За теми документами к маме как-то пришли папины коллеги по работе, всё забрали и передали от него только небольшую весточку, в которой он писал, что у него всё хорошо и просил беречь сына. Папа даже не знал, кто у него родился, и мама передала ему во вражеский тыл шифровку, в которой писала, что у него родился не сын, а дочь, Вика. Уходя, папины коллеги оставили маме крупную денежную премию «За заслуги перед  Родиной», для воспитания дочери известного разведчика. Вот как Родина ценит своих героев! На ту премию мы с мамой прожили пять лет, ни в чём себе не отказывая, а когда деньги у нас стали уже заканчиваться, мама стала ездить на юг, на сезонные работы по уборке урожая.

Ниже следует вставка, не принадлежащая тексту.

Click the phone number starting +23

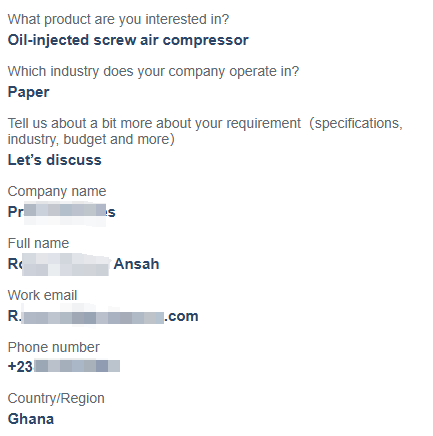point(64,367)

Ездила она, как правило, в Сочи, там тепло и урожаи каждый год очень хорошие. Собирала она обычно, или, как она говорила, рубила, капусту. За капусту всегда хорошо платили, и заработанных за сезон денег нам хватало до следующего урожая. Сезонные работы маме шли на пользу. Ну, ещё бы, целыми днями на свежем воздухе! Она всегда возвращалась домой свежая и загорелая, выглядела просто красавицей! А какие у неё вещи стали появляться! Когда её не было дома, я частенько примеряла на себя её трусики, лифчики, колготки, блузочки и платья, и хотя они были большими на меня, я в них представляла себя взрослой и красивой, как мама. Когда колготки на ней протирались на заднем месте, я просила их не выбрасывать, а отдавать мне, отрезала от них «штанишки», вставляла резинку от трусов, обрамляла всё вокруг кружевами и у меня получались очень красивые чулки. Девчонки мне завидовали – ужас! Ни у кого тогда не было таких чулочков, как у меня.

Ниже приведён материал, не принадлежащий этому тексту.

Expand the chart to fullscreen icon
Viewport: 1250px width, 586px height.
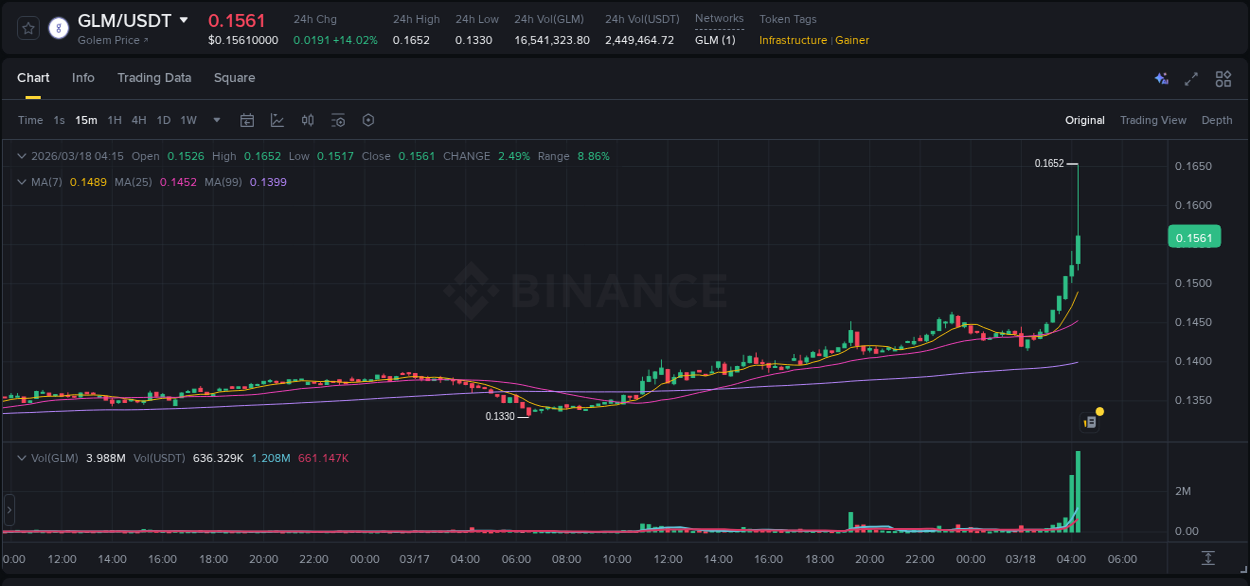click(x=1192, y=78)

 Экономили мы с мамой буквально на всём. Заработанных на юге денег нам едва хватало до нового урожая. У меня платье от школьной формы всегда было короткое, я быстро вырастала из него и вечно ходила, светила своими дырявыми трусами да самодельными чулками, но мама меня всегда успокаивала: ‒ «Потерпи доченька до следующего года, вот заработаю денег и купим мы тебе новое платье, а пока походи в стареньком. У тебя, доченька, золотые руки, трусики свои зашей, или возьми мои, старые, перешьёшь их на себя и ещё десять лет в них походишь!» Мальчишки со всей школы сбегались надо мной поржать, но я гордо проходила мимо них, делала вид, что так сейчас модно и очень эротично.

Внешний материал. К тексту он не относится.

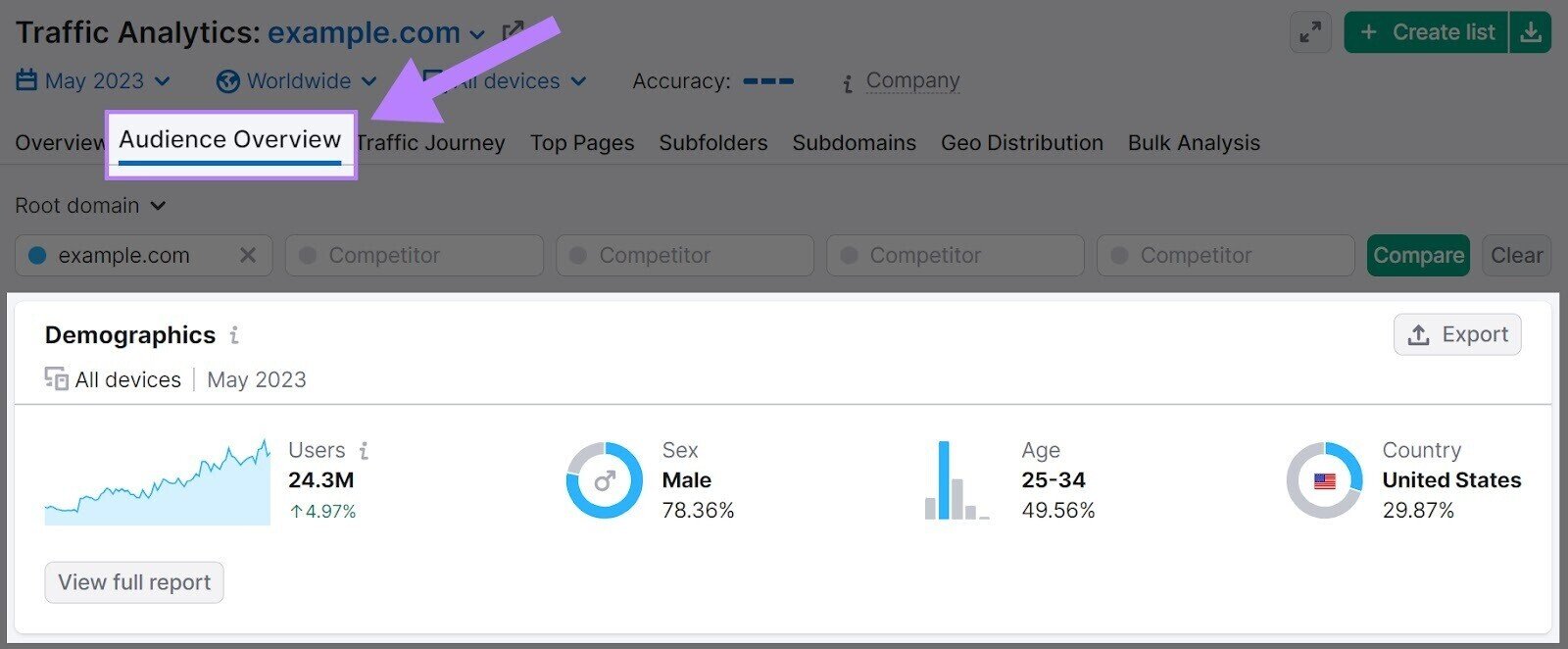Click the calendar icon next to May 2023
Viewport: 1568px width, 649px height.
coord(24,80)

Когда мне исполнилось шестнадцать, мама хотела меня на лето с собой взять на сезонные полевые работы. Осталось только сдать экзамены и вперёд, в Сочи! Я никогда не видела моря, а капустные поля росли у самого моря, можно было и капусты нарубить и сбегать искупаться, но поехать нам, так и не было суждено.